Nepal Rastra Bank’s (NRB) Central Bank Survey for August 2025 paints a comprehensive picture of the country’s monetary health, showing notable improvements in foreign reserves, asset growth, and fiscal coordination. According to the report, NRB’s total assets surged to Rs. 2.76 trillion, marking a strong 31.9% annual growth, driven primarily by rising foreign exchange holdings and gold investments. The bank’s foreign assets climbed to Rs. 2.65 trillion, up by a remarkable 33.3% compared to the previous year, signaling Nepal’s strengthened external position and effective foreign exchange management.

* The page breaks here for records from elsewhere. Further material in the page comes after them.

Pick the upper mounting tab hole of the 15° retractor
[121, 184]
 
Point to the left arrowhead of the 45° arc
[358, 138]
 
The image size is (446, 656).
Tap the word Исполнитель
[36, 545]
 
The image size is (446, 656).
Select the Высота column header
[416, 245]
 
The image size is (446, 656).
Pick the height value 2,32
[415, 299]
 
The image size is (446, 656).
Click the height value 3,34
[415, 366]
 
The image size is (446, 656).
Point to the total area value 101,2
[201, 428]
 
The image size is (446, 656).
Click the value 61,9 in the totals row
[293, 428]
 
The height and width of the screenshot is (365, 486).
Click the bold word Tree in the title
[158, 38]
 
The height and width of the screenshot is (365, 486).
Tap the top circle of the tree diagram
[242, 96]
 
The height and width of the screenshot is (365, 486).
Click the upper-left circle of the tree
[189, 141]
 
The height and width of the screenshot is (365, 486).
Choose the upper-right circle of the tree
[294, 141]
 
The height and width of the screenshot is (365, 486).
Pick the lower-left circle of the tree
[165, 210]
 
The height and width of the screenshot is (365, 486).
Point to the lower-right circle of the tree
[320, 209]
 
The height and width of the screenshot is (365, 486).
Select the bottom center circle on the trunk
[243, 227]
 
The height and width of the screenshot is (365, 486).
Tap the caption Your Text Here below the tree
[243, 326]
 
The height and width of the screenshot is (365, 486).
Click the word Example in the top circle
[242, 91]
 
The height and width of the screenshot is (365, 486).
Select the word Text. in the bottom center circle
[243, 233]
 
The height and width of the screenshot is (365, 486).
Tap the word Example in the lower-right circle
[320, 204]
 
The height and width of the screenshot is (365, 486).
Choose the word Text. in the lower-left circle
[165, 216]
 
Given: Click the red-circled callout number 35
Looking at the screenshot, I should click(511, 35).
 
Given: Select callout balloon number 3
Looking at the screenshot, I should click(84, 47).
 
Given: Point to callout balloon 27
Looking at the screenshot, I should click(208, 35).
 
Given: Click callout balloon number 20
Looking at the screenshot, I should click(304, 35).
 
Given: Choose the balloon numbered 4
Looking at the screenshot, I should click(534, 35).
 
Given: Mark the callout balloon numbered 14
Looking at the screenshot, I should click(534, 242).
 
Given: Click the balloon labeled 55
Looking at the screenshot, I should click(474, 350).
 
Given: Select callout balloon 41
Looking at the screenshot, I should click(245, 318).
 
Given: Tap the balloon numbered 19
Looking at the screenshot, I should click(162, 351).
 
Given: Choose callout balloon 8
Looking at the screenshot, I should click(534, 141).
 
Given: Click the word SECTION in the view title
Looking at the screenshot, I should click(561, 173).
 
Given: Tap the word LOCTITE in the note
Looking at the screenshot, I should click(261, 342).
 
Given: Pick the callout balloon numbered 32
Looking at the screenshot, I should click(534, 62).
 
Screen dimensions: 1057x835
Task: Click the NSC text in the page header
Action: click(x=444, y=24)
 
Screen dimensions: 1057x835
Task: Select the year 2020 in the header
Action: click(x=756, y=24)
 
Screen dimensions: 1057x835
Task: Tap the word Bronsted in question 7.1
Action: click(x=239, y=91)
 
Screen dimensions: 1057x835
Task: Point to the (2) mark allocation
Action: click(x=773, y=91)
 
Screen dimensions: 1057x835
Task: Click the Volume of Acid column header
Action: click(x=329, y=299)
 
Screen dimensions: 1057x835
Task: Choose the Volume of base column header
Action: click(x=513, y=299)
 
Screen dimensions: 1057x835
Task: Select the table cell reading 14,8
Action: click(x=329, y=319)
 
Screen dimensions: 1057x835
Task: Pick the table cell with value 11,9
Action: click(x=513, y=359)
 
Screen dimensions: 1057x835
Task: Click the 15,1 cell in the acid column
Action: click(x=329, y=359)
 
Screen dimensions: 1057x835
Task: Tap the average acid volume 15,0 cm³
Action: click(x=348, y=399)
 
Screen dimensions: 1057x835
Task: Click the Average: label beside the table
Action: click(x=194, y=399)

On the liabilities side, NRB’s reserve money expanded by 13.9%, reaching Rs. 1.09 trillion, mainly due to higher currency circulation and increased deposits by commercial and development banks. Government deposits at NRB also grew by Rs. 34.1 billion (17.7%), reflecting improved fiscal discipline and budgetary balance. Meanwhile, the Deposit Auction Facility doubled to Rs. 656 billion, underscoring the central bank’s active role in absorbing liquidity from the financial system to maintain monetary stability.
The data also reveal a sharp rise in capital and reserves, which grew by 6.8% to Rs. 41.9 billion, demonstrating the central bank’s improving financial resilience. However, claims on the government dropped sharply by 40.9%, as NRB reduced its exposure to short-term Treasury Bills and long-term Development Bonds. This shift indicates a cautious monetary stance, prioritizing liquidity management over fiscal lending.
Economists view this year’s survey as a clear reflection of NRB’s balancing act between maintaining external stabilityand ensuring domestic liquidity. The combination of record-high reserves and prudent monetary operations has reinforced Nepal’s economic confidence, even as credit growth and fiscal risks remain under watch.